Thursday, April 12, 2007

My new bella band arrived


I am so excited to wear my jeans again. The size 6 jeans are now 3 inches from closing at the top. The bella band is going great holding them up. My shirt then drapes over it and it looks like I'm wearing an undershirt. Yay!

Tuesday, April 10, 2007

Today's belly pic


I definitely didn't want to take any belly pics before seeing a heartbeat. But I think it is OK now. I have to enjoy every day, right? Even if it is only for a short time? I pray that this pg lasts until Thanksgiving.

Sunday, April 8, 2007

I'm losing weight

I'm not trying to lose weight, of course, but I think what has happened is that my tastebuds find that a lot of foods taste bad. And the fact that it is Passover makes my food choices so very limited, if those foods taste bad to me, then I'm really stuck. I have lost 2.5 pounds, 2 pounds in the last week alone. I am SO looking forward to sundown on Tuesday night. I can start eating my normal foods again.

Saturday, April 7, 2007

Perfect ultrasound


The ultrasound turned out great. Baby measured 3mm, just right for dates. The sac was the perfect size. The yolk sac was great. The heart was beating 120bpm, and looked very strong. I am in awe of the miracle.

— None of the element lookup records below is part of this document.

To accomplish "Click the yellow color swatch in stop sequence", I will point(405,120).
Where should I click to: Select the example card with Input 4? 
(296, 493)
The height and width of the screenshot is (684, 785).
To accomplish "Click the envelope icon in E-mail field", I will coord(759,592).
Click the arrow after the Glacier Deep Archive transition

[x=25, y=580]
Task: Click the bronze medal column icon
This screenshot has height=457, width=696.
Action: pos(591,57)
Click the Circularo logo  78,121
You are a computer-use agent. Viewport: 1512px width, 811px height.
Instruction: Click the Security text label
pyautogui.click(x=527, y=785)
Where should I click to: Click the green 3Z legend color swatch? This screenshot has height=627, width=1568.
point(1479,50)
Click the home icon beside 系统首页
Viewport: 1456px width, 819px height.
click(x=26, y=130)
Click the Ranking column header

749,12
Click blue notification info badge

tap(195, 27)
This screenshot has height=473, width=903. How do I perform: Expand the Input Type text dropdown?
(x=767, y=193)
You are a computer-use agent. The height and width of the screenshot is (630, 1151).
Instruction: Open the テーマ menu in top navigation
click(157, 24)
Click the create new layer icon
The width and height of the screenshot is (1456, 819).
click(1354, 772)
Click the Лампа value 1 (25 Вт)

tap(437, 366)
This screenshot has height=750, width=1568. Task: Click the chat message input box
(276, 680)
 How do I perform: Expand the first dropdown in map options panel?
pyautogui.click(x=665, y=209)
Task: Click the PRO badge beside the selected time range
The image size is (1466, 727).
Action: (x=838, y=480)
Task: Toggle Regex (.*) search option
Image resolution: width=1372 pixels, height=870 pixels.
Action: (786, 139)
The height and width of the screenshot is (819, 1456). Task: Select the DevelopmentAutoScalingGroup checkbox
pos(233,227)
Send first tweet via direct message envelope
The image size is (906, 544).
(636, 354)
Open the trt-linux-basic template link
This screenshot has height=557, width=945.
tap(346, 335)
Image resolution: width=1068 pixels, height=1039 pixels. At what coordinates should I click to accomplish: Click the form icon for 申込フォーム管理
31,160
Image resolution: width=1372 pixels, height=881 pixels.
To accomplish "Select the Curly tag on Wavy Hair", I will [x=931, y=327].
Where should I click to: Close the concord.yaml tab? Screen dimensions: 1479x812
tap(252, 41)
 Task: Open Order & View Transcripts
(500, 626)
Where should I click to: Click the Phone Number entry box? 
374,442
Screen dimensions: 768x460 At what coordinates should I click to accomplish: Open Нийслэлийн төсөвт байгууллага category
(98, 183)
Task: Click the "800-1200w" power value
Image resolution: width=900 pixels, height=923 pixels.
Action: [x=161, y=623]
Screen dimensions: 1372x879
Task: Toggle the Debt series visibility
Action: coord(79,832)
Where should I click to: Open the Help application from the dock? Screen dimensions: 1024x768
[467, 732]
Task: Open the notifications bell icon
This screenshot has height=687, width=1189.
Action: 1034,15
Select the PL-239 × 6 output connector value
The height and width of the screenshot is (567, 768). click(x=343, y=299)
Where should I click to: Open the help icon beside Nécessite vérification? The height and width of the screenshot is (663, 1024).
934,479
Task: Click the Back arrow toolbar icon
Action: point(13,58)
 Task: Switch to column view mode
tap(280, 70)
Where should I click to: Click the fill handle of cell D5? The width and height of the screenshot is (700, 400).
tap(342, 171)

Incidental finding of fluid in the uterus, seen on the right side of photo. About as much as 2 more baby sacs, lol. No wonder I am "showing" so soon. It's like I have triplets worth of fluid in there.

Friday, April 6, 2007

Perfect blood test results

My beta hcg came back today at 16,694! The progesterone was 20.26. I know I said that I would call on Monday, but then I decided it was better to get it over with than be nervous all weekend. I checked the beta base website and their singleton pregnancy chart goes up to 30dpo(days past ovulation). Today I am 31dpo. The median hcg for 30dpo on their chart is 16,670! Wow! Can't be more spot-on than that! I sure hope this means that I have a baby in there with a beating heart. I will find out tomorrow am. They are getting me in Saturday am for an ultrasound. I have tried to be pessimistic about this whole thing to protect my battered heart. I can't help but feel very very hopeful at this point. All I need is a heartbeat tomorrow and a good CVS (chorionic villus sampling) result in mid May, and I'm good to go.